Transcribe exactly the lines that fall between the one holding "Условия использования материалов (84, 2364)" and the one holding "Política de Cookies (439, 2552)", inclusive, from the entries below.

[DATA FOR THE TASK — start]

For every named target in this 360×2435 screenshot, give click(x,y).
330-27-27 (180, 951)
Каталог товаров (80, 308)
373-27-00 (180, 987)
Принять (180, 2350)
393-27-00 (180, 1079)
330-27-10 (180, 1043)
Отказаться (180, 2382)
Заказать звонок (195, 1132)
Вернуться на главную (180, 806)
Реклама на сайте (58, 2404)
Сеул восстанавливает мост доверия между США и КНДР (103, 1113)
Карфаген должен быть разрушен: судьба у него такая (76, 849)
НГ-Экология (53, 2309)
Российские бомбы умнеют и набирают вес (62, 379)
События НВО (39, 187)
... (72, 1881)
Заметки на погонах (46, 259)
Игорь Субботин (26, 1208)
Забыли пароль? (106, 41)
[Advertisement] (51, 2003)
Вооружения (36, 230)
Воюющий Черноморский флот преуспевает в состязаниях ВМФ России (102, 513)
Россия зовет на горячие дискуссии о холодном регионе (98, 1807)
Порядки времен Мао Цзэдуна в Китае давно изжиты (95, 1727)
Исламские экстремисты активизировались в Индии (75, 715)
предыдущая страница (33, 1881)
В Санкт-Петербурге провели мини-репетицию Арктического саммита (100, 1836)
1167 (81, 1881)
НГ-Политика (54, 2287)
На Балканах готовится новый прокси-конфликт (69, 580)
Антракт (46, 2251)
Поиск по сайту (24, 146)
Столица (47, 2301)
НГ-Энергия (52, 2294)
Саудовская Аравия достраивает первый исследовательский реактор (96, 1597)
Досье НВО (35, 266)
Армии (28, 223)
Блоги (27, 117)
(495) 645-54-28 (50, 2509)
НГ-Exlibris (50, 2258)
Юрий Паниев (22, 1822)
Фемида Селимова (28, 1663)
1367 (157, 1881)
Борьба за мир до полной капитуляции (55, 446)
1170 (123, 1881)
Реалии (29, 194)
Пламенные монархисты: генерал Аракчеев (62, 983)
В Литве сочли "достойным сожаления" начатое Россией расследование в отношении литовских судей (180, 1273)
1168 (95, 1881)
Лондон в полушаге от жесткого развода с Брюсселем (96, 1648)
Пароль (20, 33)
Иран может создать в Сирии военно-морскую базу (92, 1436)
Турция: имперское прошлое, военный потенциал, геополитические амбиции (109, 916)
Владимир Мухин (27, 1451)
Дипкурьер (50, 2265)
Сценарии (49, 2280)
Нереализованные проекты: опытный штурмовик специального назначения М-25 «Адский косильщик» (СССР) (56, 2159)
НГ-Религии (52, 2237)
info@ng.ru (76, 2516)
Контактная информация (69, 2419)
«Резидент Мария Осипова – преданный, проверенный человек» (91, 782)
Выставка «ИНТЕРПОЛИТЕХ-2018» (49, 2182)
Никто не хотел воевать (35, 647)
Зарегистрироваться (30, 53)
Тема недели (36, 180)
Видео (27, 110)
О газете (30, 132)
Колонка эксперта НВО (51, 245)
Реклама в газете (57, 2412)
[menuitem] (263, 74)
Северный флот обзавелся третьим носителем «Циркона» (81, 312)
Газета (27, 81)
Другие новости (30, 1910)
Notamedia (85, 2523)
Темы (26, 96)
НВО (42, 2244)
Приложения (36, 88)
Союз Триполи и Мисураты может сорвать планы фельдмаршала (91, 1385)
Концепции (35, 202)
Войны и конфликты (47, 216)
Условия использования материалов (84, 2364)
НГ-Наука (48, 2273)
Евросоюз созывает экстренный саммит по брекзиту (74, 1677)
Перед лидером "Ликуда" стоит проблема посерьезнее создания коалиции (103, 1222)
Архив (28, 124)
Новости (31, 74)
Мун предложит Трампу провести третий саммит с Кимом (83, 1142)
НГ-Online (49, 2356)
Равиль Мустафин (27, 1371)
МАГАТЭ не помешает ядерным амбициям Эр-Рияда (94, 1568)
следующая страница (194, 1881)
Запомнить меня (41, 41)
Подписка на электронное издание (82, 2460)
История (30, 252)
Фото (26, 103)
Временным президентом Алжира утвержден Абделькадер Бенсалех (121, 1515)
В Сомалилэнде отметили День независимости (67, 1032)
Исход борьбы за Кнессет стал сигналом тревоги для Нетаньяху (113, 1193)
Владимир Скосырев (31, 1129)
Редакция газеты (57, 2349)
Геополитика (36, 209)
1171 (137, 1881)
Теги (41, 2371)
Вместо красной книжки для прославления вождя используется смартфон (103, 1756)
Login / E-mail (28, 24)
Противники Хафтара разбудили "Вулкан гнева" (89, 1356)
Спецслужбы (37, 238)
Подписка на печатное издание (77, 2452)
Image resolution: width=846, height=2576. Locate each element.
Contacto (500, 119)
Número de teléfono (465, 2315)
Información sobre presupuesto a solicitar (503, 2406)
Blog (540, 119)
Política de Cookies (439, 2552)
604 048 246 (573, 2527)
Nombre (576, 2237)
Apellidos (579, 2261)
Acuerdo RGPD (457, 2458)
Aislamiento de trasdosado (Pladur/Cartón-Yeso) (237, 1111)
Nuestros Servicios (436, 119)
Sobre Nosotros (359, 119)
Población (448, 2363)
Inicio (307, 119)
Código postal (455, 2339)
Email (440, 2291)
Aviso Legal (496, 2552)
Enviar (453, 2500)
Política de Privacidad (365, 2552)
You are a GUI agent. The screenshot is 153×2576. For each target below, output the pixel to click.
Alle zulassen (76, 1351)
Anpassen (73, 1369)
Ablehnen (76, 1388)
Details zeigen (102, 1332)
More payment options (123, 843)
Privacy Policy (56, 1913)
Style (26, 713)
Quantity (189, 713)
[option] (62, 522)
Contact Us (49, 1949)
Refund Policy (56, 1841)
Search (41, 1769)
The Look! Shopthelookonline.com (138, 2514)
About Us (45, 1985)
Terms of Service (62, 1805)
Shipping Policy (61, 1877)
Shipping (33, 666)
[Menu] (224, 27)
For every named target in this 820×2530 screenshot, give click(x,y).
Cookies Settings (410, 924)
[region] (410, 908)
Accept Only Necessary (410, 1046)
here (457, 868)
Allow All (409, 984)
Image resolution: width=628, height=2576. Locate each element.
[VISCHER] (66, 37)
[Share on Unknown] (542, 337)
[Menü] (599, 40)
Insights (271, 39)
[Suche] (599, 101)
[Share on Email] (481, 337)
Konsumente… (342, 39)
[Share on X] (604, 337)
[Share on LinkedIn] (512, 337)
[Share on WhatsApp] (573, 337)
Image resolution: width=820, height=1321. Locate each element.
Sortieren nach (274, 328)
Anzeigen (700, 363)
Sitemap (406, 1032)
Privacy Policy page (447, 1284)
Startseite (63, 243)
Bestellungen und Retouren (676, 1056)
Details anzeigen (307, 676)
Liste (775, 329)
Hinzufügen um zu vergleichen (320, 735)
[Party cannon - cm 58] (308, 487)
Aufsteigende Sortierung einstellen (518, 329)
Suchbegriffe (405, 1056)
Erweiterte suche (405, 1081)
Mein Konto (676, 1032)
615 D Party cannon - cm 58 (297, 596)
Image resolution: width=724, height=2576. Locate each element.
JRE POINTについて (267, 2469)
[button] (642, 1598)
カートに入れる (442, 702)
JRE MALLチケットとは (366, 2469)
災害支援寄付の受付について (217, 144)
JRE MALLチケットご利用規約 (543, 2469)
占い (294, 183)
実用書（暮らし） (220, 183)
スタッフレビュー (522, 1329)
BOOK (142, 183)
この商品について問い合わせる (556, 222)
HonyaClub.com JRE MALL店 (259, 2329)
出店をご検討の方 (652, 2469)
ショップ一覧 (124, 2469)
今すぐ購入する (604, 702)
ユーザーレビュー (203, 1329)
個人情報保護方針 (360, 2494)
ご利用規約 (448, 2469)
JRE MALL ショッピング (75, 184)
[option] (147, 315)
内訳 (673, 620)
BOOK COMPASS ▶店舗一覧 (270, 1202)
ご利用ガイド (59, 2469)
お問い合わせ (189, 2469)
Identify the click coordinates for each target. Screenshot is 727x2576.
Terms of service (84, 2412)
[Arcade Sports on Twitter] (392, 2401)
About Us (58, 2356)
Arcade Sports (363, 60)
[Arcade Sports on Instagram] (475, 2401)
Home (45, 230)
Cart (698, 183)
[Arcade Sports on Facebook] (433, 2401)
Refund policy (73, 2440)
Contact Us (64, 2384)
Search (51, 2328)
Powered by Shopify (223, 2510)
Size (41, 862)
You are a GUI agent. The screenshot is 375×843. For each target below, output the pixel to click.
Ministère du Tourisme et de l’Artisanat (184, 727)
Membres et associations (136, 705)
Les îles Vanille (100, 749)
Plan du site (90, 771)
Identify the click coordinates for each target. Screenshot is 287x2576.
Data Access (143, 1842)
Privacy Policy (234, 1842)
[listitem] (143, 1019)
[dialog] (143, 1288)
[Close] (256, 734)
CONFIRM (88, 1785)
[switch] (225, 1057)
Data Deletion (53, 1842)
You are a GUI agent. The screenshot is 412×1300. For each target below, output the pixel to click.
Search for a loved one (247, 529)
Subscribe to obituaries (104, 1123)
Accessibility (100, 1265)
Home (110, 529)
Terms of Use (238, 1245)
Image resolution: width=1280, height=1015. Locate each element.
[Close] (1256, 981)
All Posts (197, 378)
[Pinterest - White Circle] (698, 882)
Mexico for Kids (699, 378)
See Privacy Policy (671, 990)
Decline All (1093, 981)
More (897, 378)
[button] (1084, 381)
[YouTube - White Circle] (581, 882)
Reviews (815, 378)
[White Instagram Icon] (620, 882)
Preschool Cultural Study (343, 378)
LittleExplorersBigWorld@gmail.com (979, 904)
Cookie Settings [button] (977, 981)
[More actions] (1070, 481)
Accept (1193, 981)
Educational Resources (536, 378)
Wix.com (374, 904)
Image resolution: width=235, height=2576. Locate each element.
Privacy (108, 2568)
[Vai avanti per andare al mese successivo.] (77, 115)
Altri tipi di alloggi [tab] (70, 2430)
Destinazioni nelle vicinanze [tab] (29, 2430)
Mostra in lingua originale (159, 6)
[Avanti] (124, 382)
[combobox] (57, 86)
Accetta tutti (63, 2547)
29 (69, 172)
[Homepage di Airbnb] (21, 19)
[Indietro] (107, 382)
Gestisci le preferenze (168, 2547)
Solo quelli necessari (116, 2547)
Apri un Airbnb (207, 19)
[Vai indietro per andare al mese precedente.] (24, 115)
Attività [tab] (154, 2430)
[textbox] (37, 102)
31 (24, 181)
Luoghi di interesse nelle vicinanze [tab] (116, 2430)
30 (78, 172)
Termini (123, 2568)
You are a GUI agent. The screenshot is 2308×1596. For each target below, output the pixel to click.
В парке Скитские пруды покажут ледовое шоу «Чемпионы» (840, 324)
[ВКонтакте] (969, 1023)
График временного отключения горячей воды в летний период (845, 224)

[DATA FOR THE TASK — finish]

#### [EXERCISE SOLUTION]
Условия использования материалов (84, 2364)
НГ-Наука (48, 2273)
Евросоюз созывает экстренный саммит по брекзиту (74, 1677)
Перед лидером "Ликуда" стоит проблема посерьезнее создания коалиции (103, 1222)
Архив (28, 124)
Новости (31, 74)
Мун предложит Трампу провести третий саммит с Кимом (83, 1142)
НГ-Online (49, 2356)
Равиль Мустафин (27, 1371)
МАГАТЭ не помешает ядерным амбициям Эр-Рияда (94, 1568)
следующая страница (194, 1881)
Запомнить меня (41, 41)
Подписка на электронное издание (82, 2460)
История (30, 252)
Фото (26, 103)
Временным президентом Алжира утвержден Абделькадер Бенсалех (121, 1515)
В Сомалилэнде отметили День независимости (67, 1032)
Исход борьбы за Кнессет стал сигналом тревоги для Нетаньяху (113, 1193)
Владимир Скосырев (31, 1129)
Редакция газеты (57, 2349)
Геополитика (36, 209)
1171 (137, 1881)
Теги (41, 2371)
Вместо красной книжки для прославления вождя используется смартфон (103, 1756)
Login / E-mail (28, 24)
Противники Хафтара разбудили "Вулкан гнева" (89, 1356)
Спецслужбы (37, 238)
Подписка на печатное издание (77, 2452)
Image resolution: width=846, height=2576. Locate each element.
Contacto (500, 119)
Número de teléfono (465, 2315)
Información sobre presupuesto a solicitar (503, 2406)
Blog (540, 119)
Política de Cookies (439, 2552)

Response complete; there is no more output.